Pero si ha habido un complot asesino que haya conmocionado más que ningún otro a la opinión pública mundial, ha sido sin duda el que acabó con la vida del presidente estadounidense John F. Kennedy, abatido a balazos en Dallas (Texas) el 22 de noviembre de 1963. La policía detuvo poco después a Lee Harvey Oswald como principal sospechoso del magnicidio, pero las motivaciones y las identidades de los verdaderos organizadores del atentado permanecen en la sombra. Algunas hipótesis sugieren que los instigadores de la conspiración buscaron un cambio de poder en Washington.
Unos años después, en 1968, el pastor Martin Luther King, activista de los derechos humanos y ferviente defensor de la población negra americana, fue asesinado en Memphis, Tennessee, sin que tampoco las causas del complot hayan sido aclaradas. Y semanas más tarde, el senador Robert Kennedy, hermano del fallecido JFK, fue tiroteado por un joven jordano. Los motivos del atentado siguen siendo confusos hoy día.

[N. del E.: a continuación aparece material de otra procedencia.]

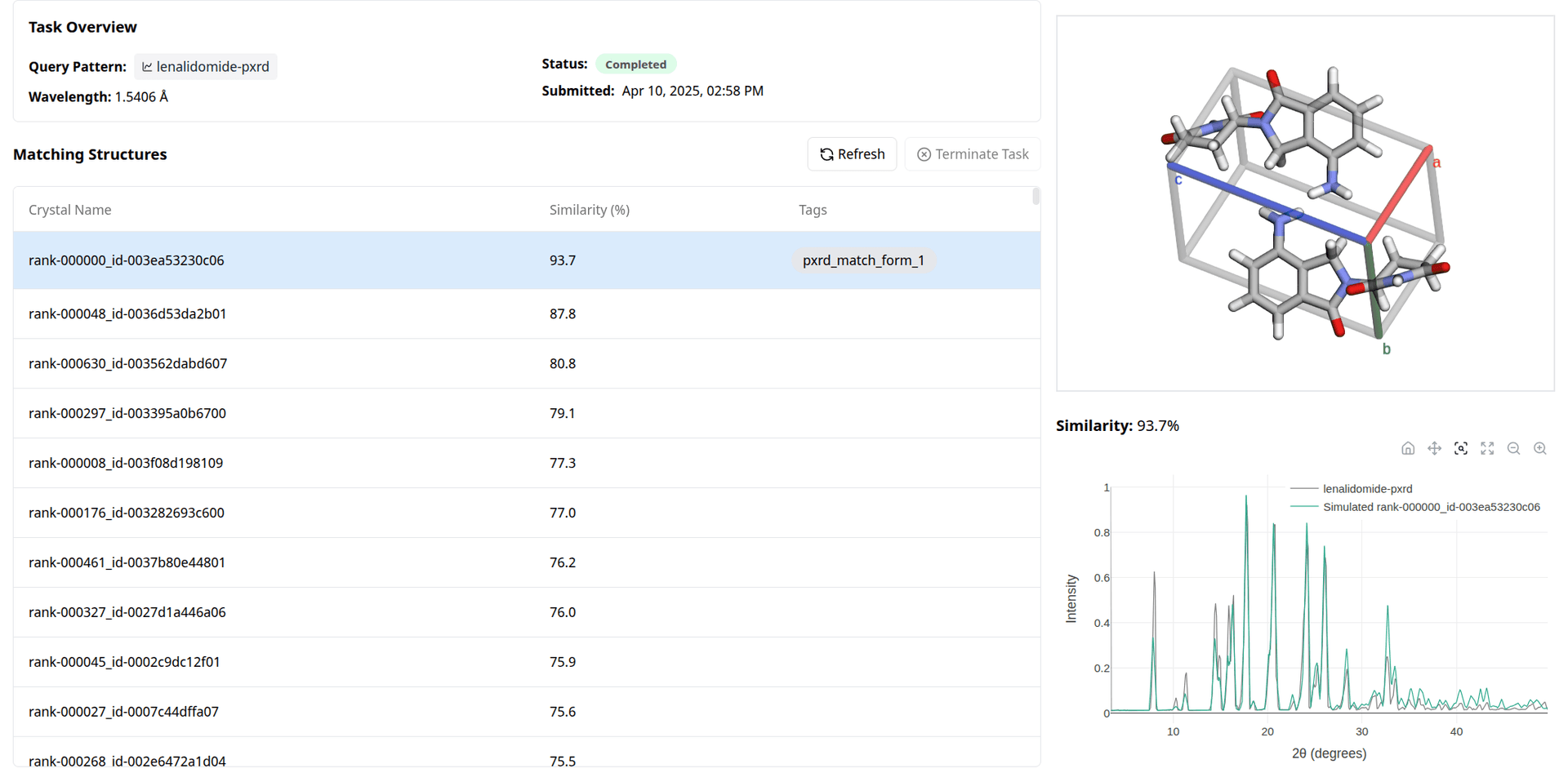This screenshot has width=1568, height=782.
Task: Click the pxrd_match_form_1 tag
Action: [x=863, y=260]
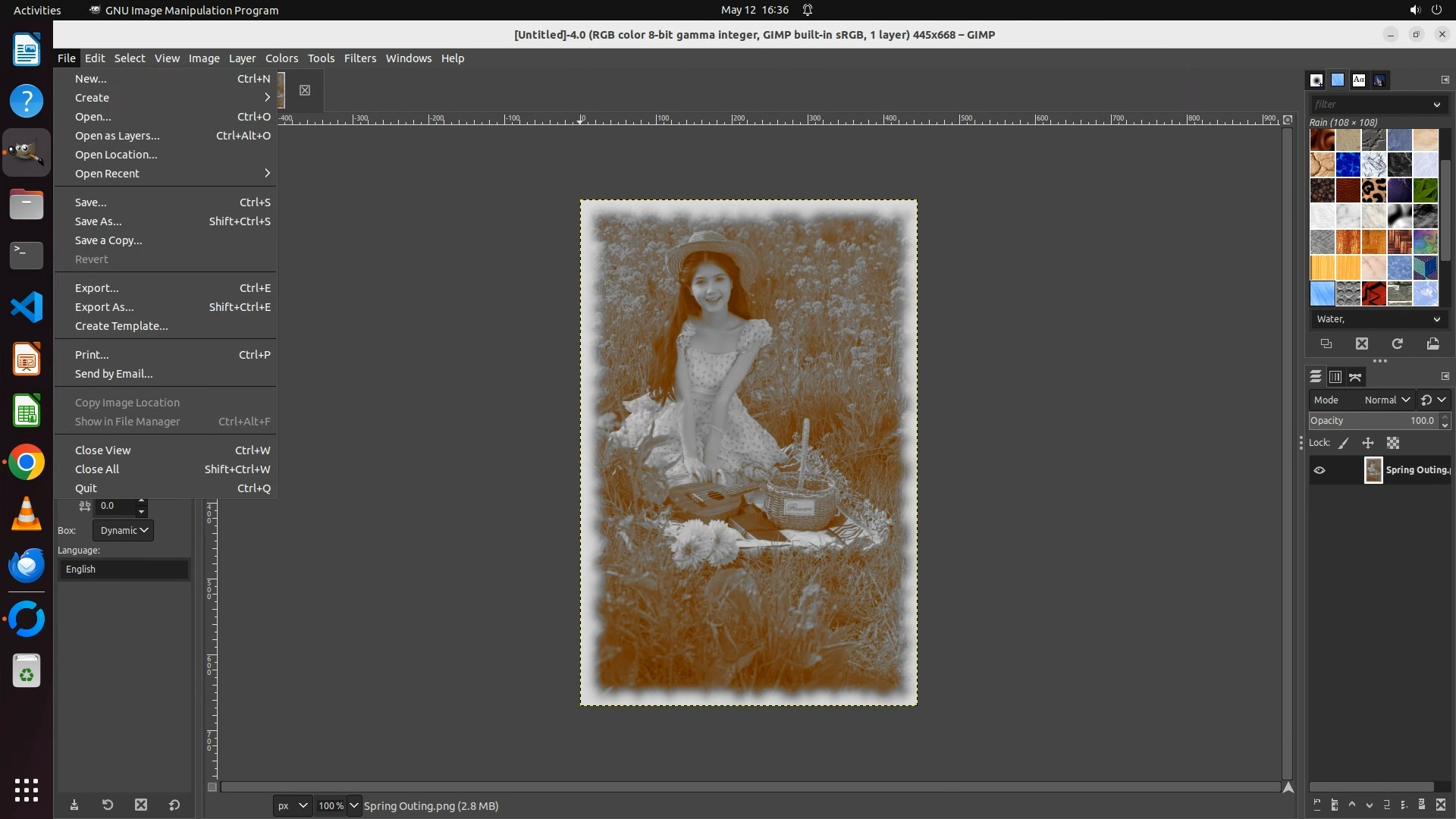Screen dimensions: 1456x819
Task: Toggle Lock pixels brush icon
Action: (1344, 443)
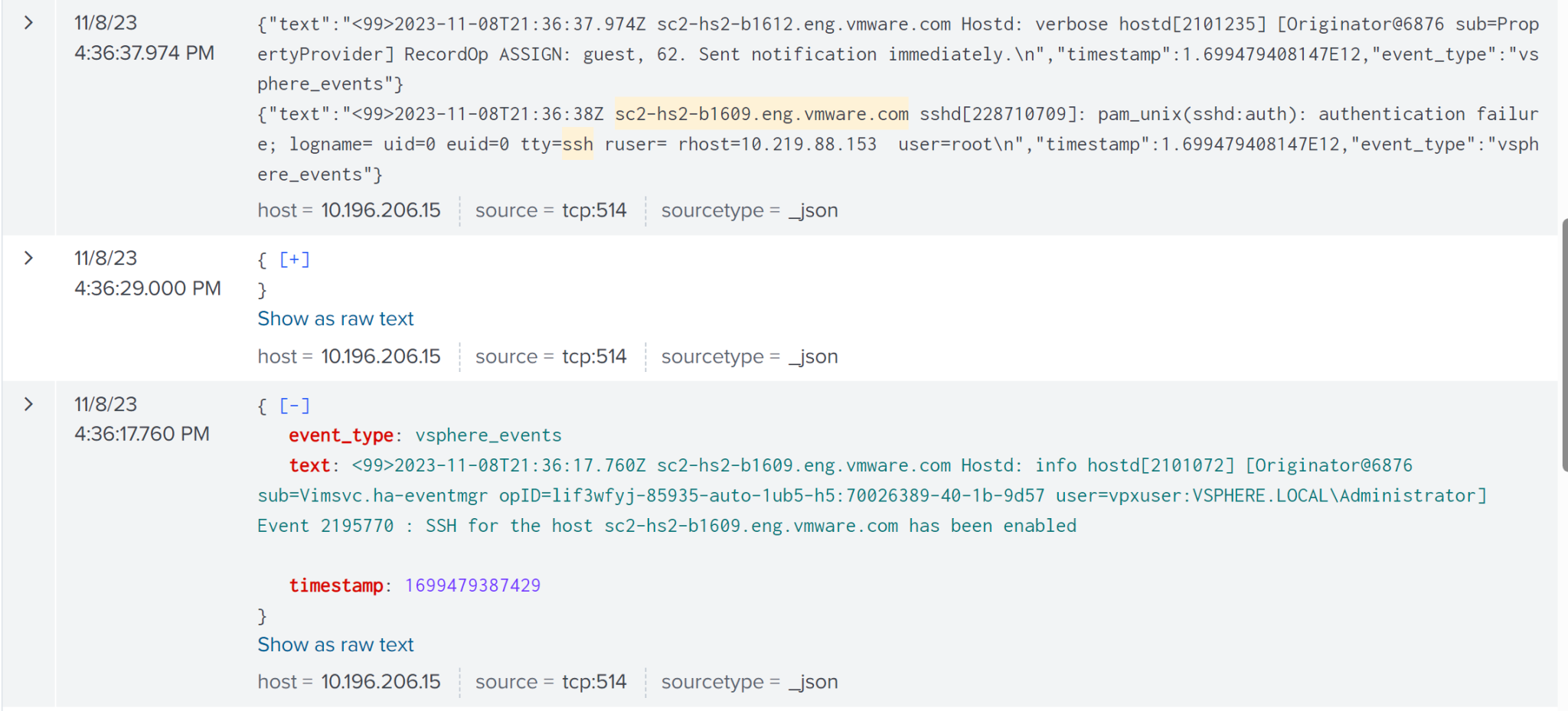
Task: Select host value 10.196.206.15 on first event
Action: [381, 210]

En todas estas conspiraciones aparecen estrategias de distracción y campañas de desinformación lanzadas por los medios de comunicación afines para ocultar las tramas criminales. Así, en muchos de los complots promovidos por el poder de los Estados, los hechos son manipulados para que nunca se sepa la verdad: la tergiversación de la investigación criminal y judicial asegura el éxito de las altas conjuras palaciegas.